威冷的眸才动了动,一凝平静看向面色焦急,化光直入之人,上次命他留在异诞之脉,是何时竟要亲自动身来传信:“发生了何事?” 不能让人看出他们之悲。
鸣中孚急道:“昨夜天落陨石流雨,遍及半个异诞之脉。半数百姓都遭了灾劫。吾已分派了人去赈灾,但……”
鬼邪眸色陡然一变,沉声打断了他之话:“把灾情详细说来。”陨石流雨,厉族有史以来,上一次发生还是五千年前,可损失涉及范围并不大。天之厉和他都给了他处理的权力,若此灾他能处理,必然早就解决,如今来报,灾情究竟到了何种地步?
劫尘、克灾孽主和魑岳听着鸣中孚后续之言,心绪一时变得沉重万分,哽窒在喉。异诞之脉怎能竟在此时出了弥天大灾!
鸣中孚话音落后,鬼邪和他们未曾料到灾情竟然严重到了那般地步,全部暗沉了眸色。必须抽调这里半数兵力回去救灾,否则异诞之脉一半将在这场灾祸中毁之殆尽,百姓之死伤更是重中之重。
“兄长!”一直不愿唤他真实身份的劫尘,看向鬼邪终于凝眸唤了声,不假思索沉凝道:“撤兵回转异诞之脉吧!”

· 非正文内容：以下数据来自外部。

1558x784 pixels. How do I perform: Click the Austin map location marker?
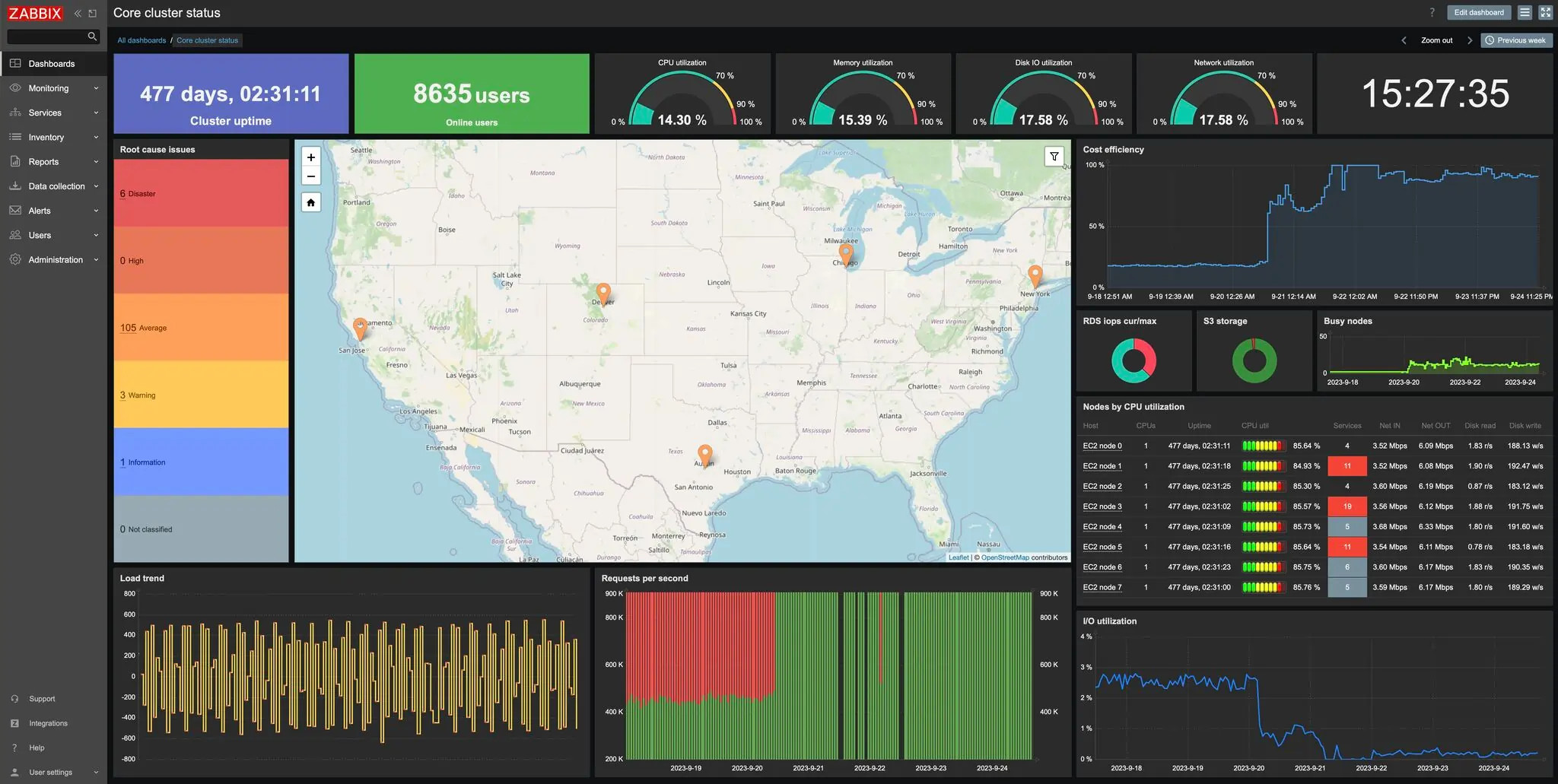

话音刚落,鬼邪正要说话,突然天地一阵异乎寻常的震荡,军帐竟然在这股诡力下剧烈晃动,险些塌落。
鬼邪眸色难以置信一变,震荡间银光一闪急去了震源之地。
这!后知后觉的劫尘三人半晌才反应过来,骤震惊了眸色,天之佛的功力!还有,还有大哥!这怎么可能?大哥他并没有……当时到底发生了什么?难道他们看错了?五剑分明全部同时刺入他体内,他也已经如死者一般瞳孔涣散,嗖然急光闪站到了军帐驻扎的山巅。

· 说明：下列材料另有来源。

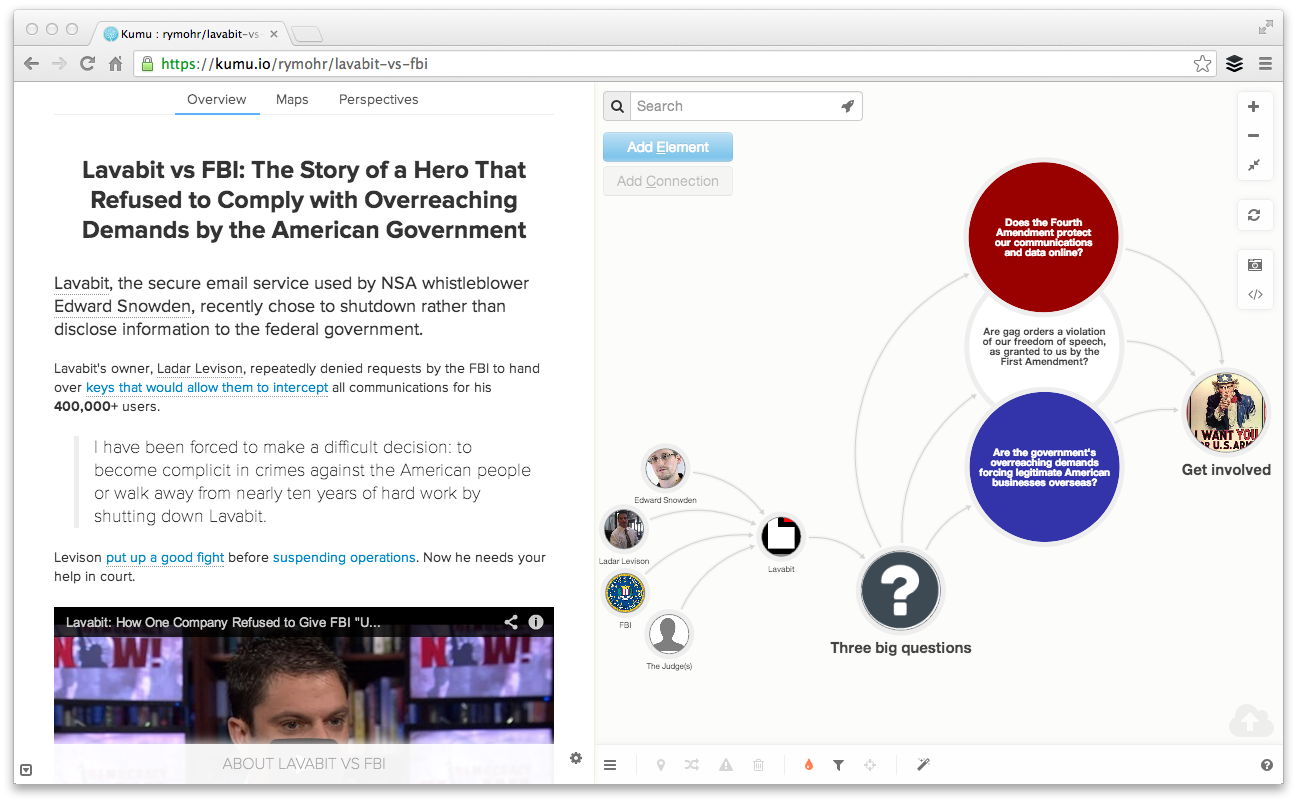Take a map screenshot with camera icon
The image size is (1297, 804).
[1254, 265]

见鬼邪一动不动紧眸,仰望着云霄深处,一阵一阵的金光和黑光不时如霹雳闪电般,轰隆撕裂着天际,三人怔怔望着,沉窒冰冷的心渐渐有了温度,悲恸慢慢散去,渐渐露出了激动喜色。
大哥的元厉王功!唯见金光寸步不让的对抗,并没有其他人之功力,只有天之佛在和他打!五剑之局的其他四名剑者去了何处?而且大哥的功力竟似比以前加强了,丝毫不像受过五剑重创之样。
良久后,三人才恍惚唤了声:“大祭司!”
天际倏然又是一道金黑交织的骇人功电。
刺耳打斗声中,鬼邪眸凝亮色,片刻后才启唇,若有所思望着天际:“看来那人并未欺骗天之厉!”否则按照劫尘他们所言,天之厉绝无生还之可能!如今功力还大增,当时濒死之际,究竟是发生了什么才让他有了逆转之机?
311第三十三回
第三十三回
不解他们突然异常举动,随后急跟而出的鸣中孚,见打斗情况,隐约觉得四人之间气氛与方才在军帐中不同,心头疑惑,却是未问,只凝紧了眸顺着他们视线望去。

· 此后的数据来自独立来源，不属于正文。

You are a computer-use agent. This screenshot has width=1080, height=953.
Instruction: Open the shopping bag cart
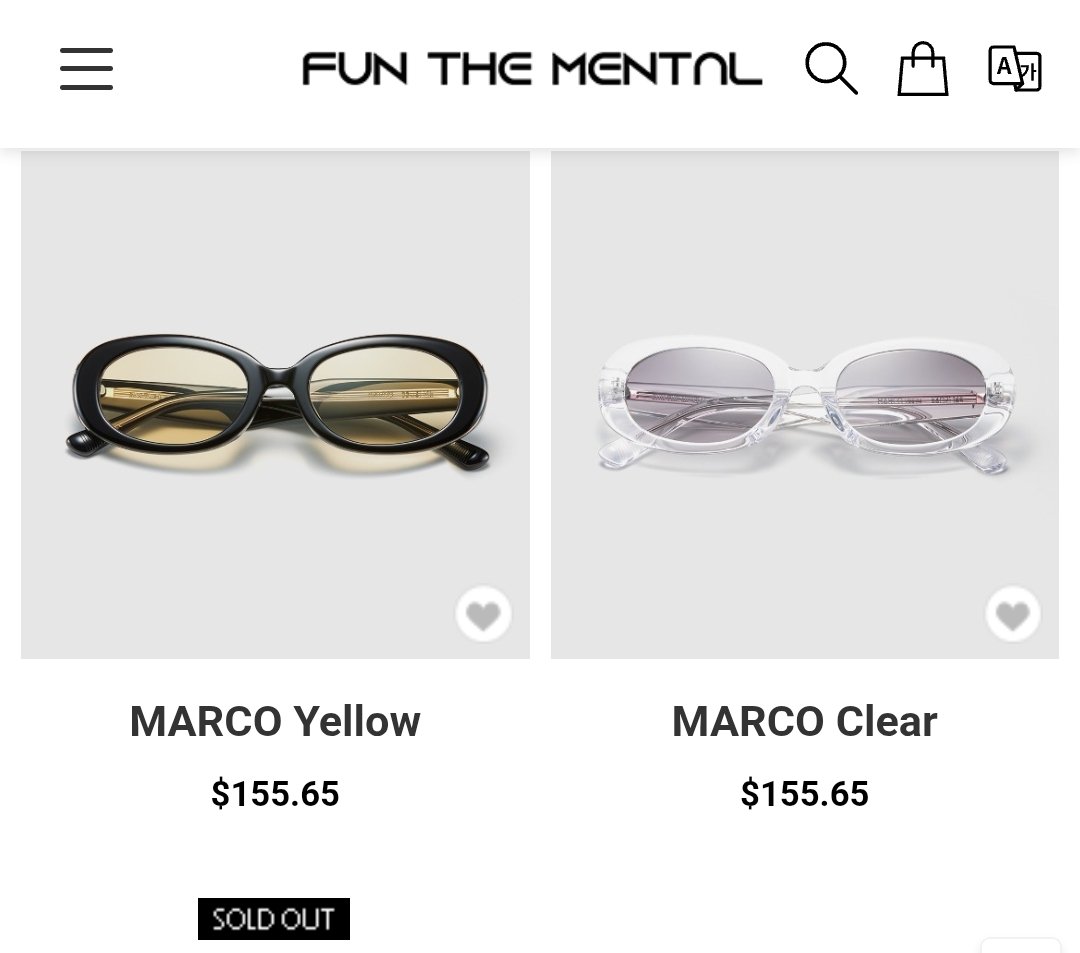(x=922, y=69)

鬼邪却是收回了视线,沉凝扫过一旁的魑岳,翻掌化出一道令牌,立即下令:“先从未上战场的八部军队中抽调二分之一兵力,暗中速回异诞之脉救灾。不要让佛乡看出端倪。诸事由你全权负责。若有变化,急派鸣中孚来报。异诞之脉受灾之事不得传出让任何人知晓。”
魑岳晓得他是怕敌方佛乡知晓厉族变故,于他们不利,不假思索接过令牌:“放心!你们安心在苦境。异诞之脉吾会处理好的。”说完当即带着鸣中孚离开去调军队。
天际双天之对抗仍然在继续,声势之大,无异于漫天奔雷,震慑威骇人心。正在对抗的佛厉军队双方,见各自首领誓死之战,霎时斗志激涨,越发要攻灭对方。
在无法看清二人身形的云层之间,又是一招对抗过后,天之佛身形一晃,气血翻涌间,强压不下,朱红霎时染红了嘴角。
到底是何处出了问题?五剑怎有可能杀不死他!天之佛抬手一擦嘴角,冷厉看了眼指尖血色,见鲜血染红衣袍的天之厉竟如丝毫未受伤般,再次强攻而至,不容喘息,急又冲天祭剑,吸纳天地圣气,毫不退缩,强攻而去。
如今情势,殢无伤和初阳展风颜重伤,楚狂和鹤舟被攻击得坠落山崖深谷,下落不明……五剑绝不可能杀不死他,除非五剑自己出了问题。殢无伤、鹤舟、楚狂都可以排除,她亲眼观视,三气与他们融为一体,难道是初阳展风颜,四剑牵引出了纰漏?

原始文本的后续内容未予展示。